Only an a Licensed Attorney and Only in Latin to hoard and exploit a people

In 1380 John Wycliffe, an Oxford professor and theologian translated the Latin Vulgate into English, which was the only Bible available to him. He made dozens of hand written Bibles. He opposed the teaching of the Catholic Church, which he believed to be contrary to the Bible. The Pope was so angry at him that 44 years after Wycliffe died, the Pope ordered his bones to be dug-up, crushed and scattered in a river. A follower of Wycliffe, John Hus, promoted his idea that people should be able to read the Bible in their own language. Hus was burned at the stake in 1415.

It was not until the Guttenberg Bible in Latin, published in 1456, (becoming the first Bible to be mass-produced) that ordinary people who could read Latin could learn what the Bible really said. In 1514, a Greek New Testament was printed. The Roman Catholic Church would allow its members to have a copy of only the Old Testament, while the Protestants included both the Old and New Testaments into their Bibles.
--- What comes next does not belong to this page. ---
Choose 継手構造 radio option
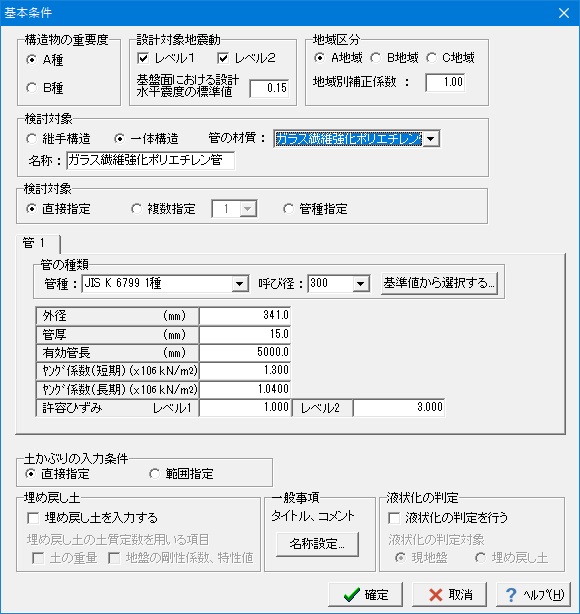 click(32, 139)
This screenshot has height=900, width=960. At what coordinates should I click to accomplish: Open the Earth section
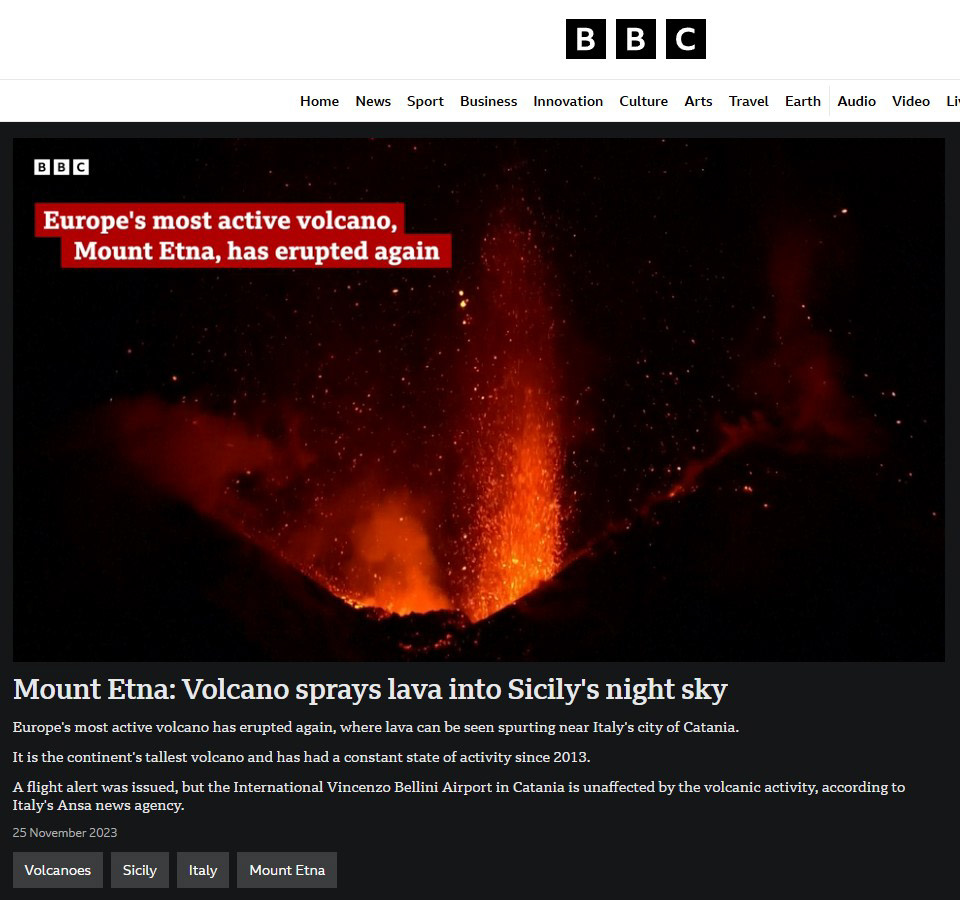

In the 1490’s Thomas Linacre, another Oxford professor learned Greek and compared a Greek version to the Latin Vulgate. He wrote in his diary, “Either this is not the Gospel….or we are not Christians.” The Latin had become so corrupt that it no longer followed the Gospel, yet the Church still killed anyone who read the scriptures in any language not Latin.

In 1516 the scholar Erasmus caused a Greek and Latin version to be printed as a parallel New Testament text. In 1522, a Polyglot Bible was published in Hebrew, Aramaic, Greek and Latin. Erasmus used this Bible to revise his later editions of the New Testament.

William Tyndale used the Polyglot Bible to translate into English from Hebrew, Greek and Latin, to print the New Testament in 1526 and the Old Testament in 1530. He is credited with printing the first English Bible. Tyndale's English prose was beautiful. He was a teacher of Shakespeare.

The Bishops burned every copy they could find. In 1534 Tyndale was killed by the Catholic Church for translating the Bible into English. He was strangled and burned at the stake. King Henry VII hid many copies of Tyndall’s Bible in his bedroom. Disciples of Tyndale continued his work and many versions were print. By 1580 the Catholic Church realized they had lost the battle for Latin only and approved use of the English language. By 1610 the Roman Church had its English Version.